A manufactured crisis

The University’s UEG have all along claimed rising staff costs are the central cause of the strategic deficit. In 2023/4 staff numbers (FTE)rose by 6.8% but the staff costs rose by only 5.5%. This clearly demonstrates that each member of staff is costing the University less. All independent analysis has instead identified the large increase in capital expenditure on land, buildings and equipment, such that its unreserved assets have risen from £160 to £230m last year alone. When it comes to staffing, the numbers of staff, due to unfilled vacancies and a hiring freeze, is now back to pre-covid levels. Staffing costs will now fall regardless of any action taken by the UEG.

The continued uncertainty for staff, students and prospective students is now damaging the University for the future. What could have been resolved within weeks, in a collaborative approach involving staff, students and the Scottish Government, by being transparent about the financial position of the University has been strung out for over 5 months by a UEG whose personal agenda has been placed higher than the reputation and stability of the University.

Rising from the ashes

Protecting educational provision is now a key requirement for the future of the University. Student numbers will again be hit in 2025-26 by the contradictory messages coming from the University management. Informing the Scottish Government that modules and programmes will be significantly cut while telling prospective students the opposite is the case is not a way to build trust in the running of the University.

Instead, a new model of higher education is required. It should be one that recognises that marketisation of UK higher education, based upon pushing unsustainable debt onto students must be abandoned.

UK higher education has been run as a price fixing cartel since student fees were introduced. Universities across the UK have charged students the maximum possible for their education. Fees for UK students, from outside Scotland, are set at the maximum level of student loans. For Scottish students, where tuition fees are not charged, prices for accommodation are set at the maximum debt provided to students through the Student Loan Company. For international students too the commissions and agency fees paid out of students’ tuition fees to private recruitment companies runs to many millions of pounds per university per year.
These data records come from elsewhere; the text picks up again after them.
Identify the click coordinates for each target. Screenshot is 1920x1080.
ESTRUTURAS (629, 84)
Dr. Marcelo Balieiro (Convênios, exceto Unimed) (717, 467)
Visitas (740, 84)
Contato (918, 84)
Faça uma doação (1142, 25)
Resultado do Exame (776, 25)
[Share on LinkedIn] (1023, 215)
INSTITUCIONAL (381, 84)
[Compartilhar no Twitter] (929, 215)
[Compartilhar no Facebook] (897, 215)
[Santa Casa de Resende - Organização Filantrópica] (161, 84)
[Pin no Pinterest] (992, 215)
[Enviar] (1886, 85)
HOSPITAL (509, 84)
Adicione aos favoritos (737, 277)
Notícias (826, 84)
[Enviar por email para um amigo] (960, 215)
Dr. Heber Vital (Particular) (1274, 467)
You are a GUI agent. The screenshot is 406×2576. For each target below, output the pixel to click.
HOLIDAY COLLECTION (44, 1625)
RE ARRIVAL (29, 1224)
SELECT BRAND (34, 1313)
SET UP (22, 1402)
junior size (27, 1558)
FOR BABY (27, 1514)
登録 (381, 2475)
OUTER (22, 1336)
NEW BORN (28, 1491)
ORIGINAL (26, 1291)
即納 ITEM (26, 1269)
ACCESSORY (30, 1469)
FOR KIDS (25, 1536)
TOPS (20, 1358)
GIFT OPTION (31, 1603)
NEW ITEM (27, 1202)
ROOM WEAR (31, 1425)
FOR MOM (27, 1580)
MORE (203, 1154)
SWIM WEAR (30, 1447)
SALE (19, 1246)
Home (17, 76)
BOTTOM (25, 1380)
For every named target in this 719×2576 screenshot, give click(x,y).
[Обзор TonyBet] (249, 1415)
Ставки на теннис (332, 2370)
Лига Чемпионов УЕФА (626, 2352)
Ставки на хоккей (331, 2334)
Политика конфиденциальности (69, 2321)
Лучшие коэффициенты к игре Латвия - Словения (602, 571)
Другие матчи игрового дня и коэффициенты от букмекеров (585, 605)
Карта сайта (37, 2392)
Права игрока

The University of Dundee must now abandon this price-fixing cartel and slash these costs, and in so doing increase the number of students coming into the university. As any first-year economics student will tell you, if you charge a lower price demand increases.

There can be no stronger signal that the phoenix will rise from the ashes than publicly committing to a genuine, sustainable and coherent recovery of the University which

must include no compulsory redundancies, more transparent and democratic management and governance, and more realistic fees and accommodation costs at the University of Dundee.